WHAT IS REQUIRED
Some lines below hold "checkbox". Pick them out and copy them.

Stored items from a collection:

※ ※ ※

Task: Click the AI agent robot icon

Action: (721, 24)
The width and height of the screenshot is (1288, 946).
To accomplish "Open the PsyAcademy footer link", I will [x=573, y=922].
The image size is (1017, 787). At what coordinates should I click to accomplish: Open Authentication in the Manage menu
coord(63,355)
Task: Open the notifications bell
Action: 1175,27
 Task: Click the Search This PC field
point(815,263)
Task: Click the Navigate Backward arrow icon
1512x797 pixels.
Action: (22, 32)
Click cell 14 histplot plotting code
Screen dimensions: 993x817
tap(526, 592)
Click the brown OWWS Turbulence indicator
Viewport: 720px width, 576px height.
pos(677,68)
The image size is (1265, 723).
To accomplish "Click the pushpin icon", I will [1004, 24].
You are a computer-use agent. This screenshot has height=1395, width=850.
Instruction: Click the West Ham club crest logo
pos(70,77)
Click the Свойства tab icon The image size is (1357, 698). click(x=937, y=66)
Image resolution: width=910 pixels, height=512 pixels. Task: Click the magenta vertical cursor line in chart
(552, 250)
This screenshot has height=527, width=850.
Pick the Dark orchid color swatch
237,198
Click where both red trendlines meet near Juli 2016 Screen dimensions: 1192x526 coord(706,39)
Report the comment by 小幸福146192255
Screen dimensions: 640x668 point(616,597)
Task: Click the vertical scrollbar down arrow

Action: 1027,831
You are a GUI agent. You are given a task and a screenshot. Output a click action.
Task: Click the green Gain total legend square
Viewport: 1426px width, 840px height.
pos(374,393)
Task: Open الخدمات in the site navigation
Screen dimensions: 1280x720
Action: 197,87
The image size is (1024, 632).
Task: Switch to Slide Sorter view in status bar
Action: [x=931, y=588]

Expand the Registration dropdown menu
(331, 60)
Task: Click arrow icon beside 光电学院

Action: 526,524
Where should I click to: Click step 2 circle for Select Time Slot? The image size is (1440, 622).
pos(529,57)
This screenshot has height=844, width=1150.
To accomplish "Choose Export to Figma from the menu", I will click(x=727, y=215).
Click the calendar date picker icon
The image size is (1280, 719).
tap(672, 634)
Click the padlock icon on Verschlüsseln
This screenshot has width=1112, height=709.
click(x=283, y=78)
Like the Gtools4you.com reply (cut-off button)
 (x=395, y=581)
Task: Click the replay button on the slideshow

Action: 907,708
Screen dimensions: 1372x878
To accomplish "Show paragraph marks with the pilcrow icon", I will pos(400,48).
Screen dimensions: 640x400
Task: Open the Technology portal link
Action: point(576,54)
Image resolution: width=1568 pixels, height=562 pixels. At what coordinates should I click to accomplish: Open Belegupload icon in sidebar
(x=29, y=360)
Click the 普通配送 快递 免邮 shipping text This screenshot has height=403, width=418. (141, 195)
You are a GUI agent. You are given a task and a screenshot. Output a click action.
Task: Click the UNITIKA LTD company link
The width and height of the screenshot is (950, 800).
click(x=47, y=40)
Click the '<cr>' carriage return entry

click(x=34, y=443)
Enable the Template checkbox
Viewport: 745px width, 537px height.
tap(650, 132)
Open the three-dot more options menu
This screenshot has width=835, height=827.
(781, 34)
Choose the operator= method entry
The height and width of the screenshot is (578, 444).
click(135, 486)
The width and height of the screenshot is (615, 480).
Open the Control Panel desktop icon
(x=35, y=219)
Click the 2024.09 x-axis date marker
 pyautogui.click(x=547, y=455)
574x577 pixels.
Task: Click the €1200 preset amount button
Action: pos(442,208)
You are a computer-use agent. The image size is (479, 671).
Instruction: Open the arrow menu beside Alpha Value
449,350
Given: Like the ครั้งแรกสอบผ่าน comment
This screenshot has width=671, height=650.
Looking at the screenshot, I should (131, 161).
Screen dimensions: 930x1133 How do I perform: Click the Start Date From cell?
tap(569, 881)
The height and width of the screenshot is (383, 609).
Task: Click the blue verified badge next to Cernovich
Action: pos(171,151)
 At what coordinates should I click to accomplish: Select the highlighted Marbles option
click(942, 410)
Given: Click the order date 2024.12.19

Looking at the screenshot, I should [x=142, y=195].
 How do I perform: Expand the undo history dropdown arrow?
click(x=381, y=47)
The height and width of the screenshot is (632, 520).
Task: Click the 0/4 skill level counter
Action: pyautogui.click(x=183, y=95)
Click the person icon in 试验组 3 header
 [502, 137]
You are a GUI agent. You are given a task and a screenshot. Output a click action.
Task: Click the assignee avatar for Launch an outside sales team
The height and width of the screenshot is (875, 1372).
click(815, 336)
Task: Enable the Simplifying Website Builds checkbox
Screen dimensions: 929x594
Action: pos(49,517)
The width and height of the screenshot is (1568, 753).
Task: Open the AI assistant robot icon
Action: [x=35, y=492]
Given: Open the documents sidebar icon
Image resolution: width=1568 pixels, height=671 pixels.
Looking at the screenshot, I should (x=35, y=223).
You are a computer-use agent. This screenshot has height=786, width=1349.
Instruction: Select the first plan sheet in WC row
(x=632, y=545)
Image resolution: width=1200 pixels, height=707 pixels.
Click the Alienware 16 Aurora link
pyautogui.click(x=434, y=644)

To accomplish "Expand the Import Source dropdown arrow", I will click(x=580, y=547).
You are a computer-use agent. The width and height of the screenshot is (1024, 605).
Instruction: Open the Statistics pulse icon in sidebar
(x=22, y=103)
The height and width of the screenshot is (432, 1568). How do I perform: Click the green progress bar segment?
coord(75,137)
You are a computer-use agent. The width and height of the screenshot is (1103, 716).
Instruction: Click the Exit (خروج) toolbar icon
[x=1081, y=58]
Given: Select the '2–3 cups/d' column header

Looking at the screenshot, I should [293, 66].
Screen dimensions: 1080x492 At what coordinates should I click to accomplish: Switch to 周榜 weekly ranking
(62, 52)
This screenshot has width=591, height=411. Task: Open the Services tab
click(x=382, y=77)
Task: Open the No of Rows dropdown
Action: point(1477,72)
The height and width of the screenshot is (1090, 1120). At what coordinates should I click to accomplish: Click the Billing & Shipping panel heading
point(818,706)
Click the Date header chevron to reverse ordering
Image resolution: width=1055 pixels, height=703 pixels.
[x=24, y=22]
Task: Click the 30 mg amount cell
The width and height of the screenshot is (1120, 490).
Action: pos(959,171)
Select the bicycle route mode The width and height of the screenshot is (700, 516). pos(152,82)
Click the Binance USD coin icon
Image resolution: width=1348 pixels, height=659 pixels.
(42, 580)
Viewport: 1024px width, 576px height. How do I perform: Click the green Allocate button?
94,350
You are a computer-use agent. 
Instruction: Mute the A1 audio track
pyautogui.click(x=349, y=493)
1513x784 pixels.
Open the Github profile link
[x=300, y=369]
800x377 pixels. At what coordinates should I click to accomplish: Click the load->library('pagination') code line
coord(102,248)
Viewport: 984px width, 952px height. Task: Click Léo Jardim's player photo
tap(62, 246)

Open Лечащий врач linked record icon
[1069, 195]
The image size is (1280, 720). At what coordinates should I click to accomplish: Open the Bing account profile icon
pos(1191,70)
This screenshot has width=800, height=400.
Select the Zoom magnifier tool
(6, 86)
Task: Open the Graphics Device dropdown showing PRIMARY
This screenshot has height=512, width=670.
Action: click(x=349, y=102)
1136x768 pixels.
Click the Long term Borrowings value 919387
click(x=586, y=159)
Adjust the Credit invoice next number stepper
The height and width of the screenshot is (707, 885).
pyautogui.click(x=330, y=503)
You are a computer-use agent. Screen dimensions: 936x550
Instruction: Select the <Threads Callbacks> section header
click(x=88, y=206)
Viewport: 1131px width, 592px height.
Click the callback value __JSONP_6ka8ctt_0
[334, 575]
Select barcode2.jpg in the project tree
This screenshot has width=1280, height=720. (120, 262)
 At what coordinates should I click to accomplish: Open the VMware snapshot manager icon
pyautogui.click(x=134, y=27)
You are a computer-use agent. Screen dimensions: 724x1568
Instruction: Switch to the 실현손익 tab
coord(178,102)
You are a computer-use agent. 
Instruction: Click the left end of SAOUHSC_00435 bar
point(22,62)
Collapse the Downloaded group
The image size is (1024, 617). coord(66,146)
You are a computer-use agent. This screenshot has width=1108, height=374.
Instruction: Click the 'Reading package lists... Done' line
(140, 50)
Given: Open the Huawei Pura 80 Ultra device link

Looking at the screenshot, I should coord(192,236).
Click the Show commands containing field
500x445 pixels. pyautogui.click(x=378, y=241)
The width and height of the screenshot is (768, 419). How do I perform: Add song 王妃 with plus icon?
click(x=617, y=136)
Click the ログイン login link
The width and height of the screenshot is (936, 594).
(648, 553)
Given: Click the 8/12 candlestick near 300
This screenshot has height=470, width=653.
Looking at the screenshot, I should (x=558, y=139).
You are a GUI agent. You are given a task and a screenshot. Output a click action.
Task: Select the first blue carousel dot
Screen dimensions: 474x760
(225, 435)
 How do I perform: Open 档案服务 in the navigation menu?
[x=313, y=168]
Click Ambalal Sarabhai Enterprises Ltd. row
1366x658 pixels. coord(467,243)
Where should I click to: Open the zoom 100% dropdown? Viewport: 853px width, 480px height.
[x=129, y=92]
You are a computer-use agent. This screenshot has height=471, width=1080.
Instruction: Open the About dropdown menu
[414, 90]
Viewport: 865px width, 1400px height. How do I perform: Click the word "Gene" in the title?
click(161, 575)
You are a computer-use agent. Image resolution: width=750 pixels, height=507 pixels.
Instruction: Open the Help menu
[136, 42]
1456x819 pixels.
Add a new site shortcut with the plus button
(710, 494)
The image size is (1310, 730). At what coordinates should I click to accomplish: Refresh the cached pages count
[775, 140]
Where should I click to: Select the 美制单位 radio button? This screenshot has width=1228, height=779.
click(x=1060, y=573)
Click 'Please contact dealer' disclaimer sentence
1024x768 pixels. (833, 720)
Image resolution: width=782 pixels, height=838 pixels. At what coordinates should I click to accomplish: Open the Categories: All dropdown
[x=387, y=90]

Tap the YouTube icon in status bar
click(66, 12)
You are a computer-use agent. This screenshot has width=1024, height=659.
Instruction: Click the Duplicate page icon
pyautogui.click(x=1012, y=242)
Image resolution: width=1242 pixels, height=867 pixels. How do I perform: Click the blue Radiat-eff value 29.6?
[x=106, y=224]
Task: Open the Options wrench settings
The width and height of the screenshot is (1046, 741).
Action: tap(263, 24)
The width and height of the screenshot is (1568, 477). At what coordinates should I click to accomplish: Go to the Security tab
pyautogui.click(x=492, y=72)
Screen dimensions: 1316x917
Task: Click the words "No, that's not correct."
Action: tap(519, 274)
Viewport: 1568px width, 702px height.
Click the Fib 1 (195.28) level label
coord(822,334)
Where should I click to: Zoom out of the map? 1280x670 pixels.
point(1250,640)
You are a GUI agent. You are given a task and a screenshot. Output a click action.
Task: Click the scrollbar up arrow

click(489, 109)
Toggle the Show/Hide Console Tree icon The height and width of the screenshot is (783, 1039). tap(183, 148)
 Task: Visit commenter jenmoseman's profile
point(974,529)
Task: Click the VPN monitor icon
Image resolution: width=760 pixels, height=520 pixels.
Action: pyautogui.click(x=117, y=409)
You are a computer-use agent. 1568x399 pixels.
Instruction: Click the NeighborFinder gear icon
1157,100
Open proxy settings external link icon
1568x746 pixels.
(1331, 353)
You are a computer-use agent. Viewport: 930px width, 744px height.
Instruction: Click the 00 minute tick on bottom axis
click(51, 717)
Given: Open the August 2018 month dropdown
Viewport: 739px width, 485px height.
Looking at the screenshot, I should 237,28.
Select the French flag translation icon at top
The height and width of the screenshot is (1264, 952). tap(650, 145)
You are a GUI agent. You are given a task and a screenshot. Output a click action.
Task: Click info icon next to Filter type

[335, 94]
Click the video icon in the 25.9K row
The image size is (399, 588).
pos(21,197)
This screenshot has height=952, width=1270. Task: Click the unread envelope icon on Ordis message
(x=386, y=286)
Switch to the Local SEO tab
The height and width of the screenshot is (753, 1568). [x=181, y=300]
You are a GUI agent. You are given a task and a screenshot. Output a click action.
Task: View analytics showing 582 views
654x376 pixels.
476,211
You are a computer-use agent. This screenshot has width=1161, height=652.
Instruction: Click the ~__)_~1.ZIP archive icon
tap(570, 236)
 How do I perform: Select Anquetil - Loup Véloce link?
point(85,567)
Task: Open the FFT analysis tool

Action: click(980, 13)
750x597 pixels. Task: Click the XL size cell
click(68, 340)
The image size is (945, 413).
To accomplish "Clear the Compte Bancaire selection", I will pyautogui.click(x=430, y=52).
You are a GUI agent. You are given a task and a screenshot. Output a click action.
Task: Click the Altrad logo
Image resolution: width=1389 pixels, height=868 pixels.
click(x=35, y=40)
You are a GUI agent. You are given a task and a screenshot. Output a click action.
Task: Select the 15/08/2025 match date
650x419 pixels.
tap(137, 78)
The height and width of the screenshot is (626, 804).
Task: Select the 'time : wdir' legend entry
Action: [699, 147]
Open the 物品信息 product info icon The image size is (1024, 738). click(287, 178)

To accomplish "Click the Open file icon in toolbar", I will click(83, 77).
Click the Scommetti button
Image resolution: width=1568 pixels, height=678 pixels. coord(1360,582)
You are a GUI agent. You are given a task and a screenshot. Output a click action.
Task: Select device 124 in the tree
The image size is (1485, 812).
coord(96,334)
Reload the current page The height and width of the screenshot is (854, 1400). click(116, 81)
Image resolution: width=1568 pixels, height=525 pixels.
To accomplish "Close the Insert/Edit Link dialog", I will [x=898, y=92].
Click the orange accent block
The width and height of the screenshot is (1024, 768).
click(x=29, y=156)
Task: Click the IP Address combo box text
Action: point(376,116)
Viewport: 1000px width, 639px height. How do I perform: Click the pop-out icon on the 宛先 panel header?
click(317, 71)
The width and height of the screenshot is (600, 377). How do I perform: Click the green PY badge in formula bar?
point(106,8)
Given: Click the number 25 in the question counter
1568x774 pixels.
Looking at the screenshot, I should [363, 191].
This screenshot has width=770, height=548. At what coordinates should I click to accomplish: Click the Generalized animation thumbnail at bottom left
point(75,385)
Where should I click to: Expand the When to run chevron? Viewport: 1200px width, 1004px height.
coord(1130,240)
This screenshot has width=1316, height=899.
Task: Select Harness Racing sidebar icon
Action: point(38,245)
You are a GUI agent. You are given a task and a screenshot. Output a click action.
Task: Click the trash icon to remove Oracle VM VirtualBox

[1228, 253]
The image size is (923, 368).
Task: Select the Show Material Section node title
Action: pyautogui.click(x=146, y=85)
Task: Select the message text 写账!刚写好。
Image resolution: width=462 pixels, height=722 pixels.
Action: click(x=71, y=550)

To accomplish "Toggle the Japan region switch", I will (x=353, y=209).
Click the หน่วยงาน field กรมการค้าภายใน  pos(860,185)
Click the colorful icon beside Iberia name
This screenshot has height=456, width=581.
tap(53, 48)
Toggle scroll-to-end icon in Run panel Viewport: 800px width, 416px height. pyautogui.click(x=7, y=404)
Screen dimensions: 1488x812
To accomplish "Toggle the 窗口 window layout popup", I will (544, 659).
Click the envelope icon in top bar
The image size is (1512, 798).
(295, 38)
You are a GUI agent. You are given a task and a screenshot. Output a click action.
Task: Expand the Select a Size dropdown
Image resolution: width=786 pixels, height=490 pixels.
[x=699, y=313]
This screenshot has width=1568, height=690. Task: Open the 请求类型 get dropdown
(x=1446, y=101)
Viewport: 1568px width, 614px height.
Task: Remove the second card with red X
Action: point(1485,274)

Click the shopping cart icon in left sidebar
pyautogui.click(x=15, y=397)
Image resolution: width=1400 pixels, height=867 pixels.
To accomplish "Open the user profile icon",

※ ※ ※

ANSWER TO THE PROBLEM
Enable the Template checkbox
Task: Enable the Simplifying Website Builds checkbox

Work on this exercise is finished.